TF-IDF的算法Python实现和简单示例(上)

TF-IDF的算法Python实现和简单示例(上)

TF-IDF(Term Frequency & Inverse Documentation Frequency 词频-逆文档)算法是当前非常常用的一种文本特征的提取方法,在文本信息检索,语意抽取等自然语言处理(NLP)中广泛应用。本文将简单的介绍一下基于英文文本的TF-IDF算法实现,并且利用现在比较流行的词云的方式直观的表现出一个结果。

开发环境:Python 3.6.0 NLTK 3.2(NLTK是一个在自然语言处理方面被广泛利用的Python语言类库,他提供的集成方法可以大幅提高编程效率,官网:Natural Language Toolkit,也可以利用pip安装)

$ pip3 install nltk

安装完毕nltk之后就可以在python中调用NLTK的包了,具体的一些用法会在之后的代码中体现,并且也会在以后的博客中予以介绍。
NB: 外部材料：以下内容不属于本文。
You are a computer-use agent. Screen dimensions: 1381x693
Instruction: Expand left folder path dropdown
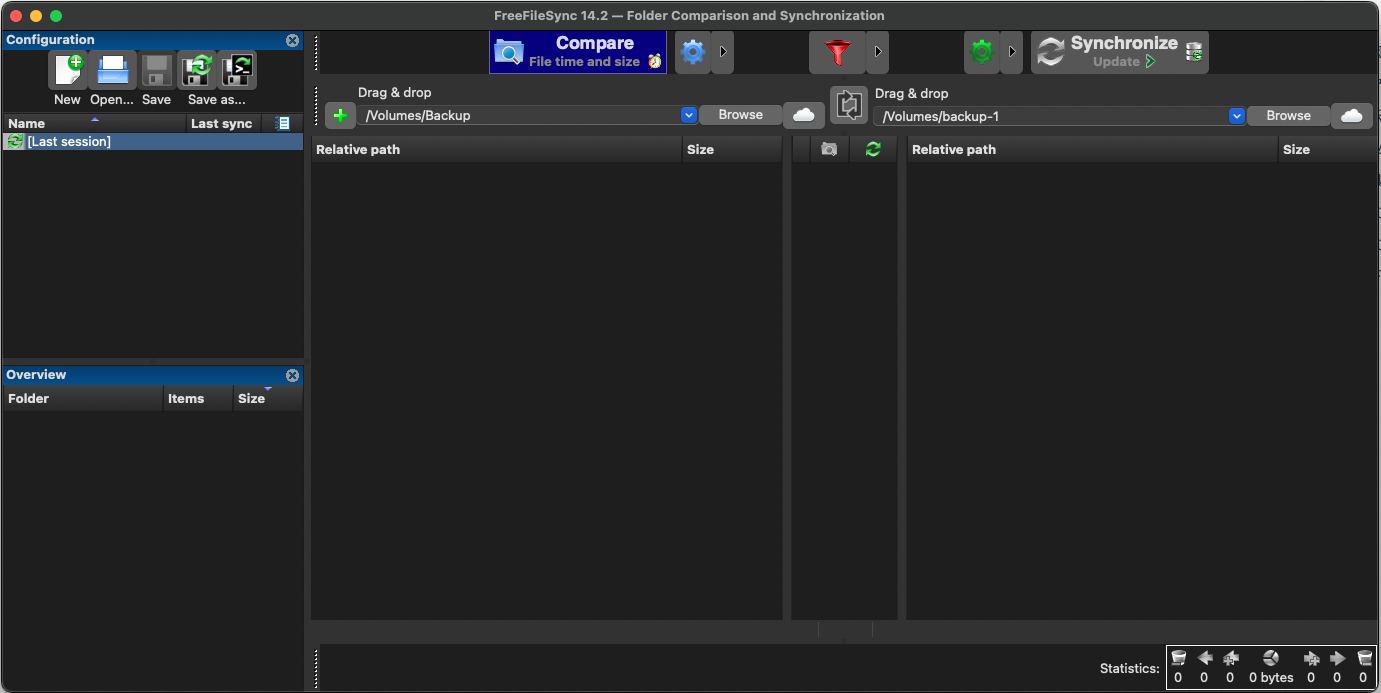tap(688, 115)

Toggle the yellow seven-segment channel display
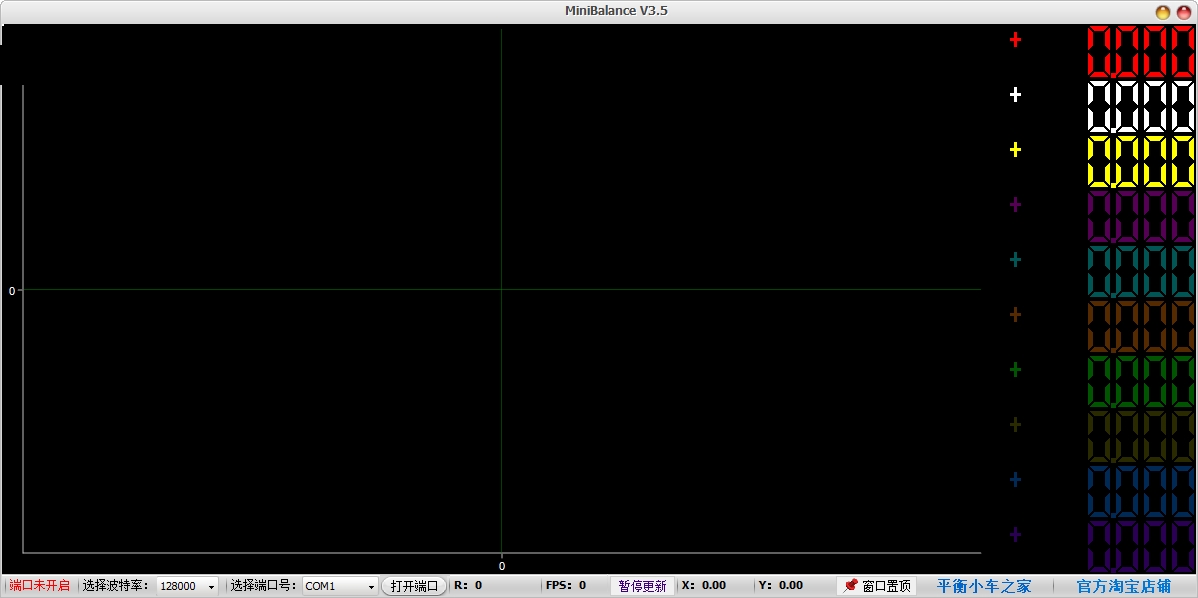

下面我们来介绍数据的预处理过程,首先我们先要引入一些我们要用到的包:

import nltk
import math
import string

from nltk.corpus import stopwords
from collections import Counter
from nltk.stem.porter import*

对于第一次用nltk包的用户需要执行下面的命令安装一些没有被初始集成的工具包。

nltk.download()

这里我们需要用到punkt工具包和stopwords工具包(分别用来分词和停词),如果不执行下面这两步程序可能会报错。

nltk.download('punkt')
nltk.download('stopwords')

然后我们定义三段语料(语料来自Wiki对于NLP的介绍)

text1 = "Natural language processing (NLP) is a field of computer science, artificial intelligence and computational linguistics concerned with the interactions between computers and human (natural) languages, and, in particular, concerned with programming computers to fruitfully process large natural language corpora. Challenges in natural language processing frequently involve natural language understanding, natural language generation (frequently from formal, machine-readable logical forms), connecting language and machine perception, managing human-computer dialog systems, or some combination thereof."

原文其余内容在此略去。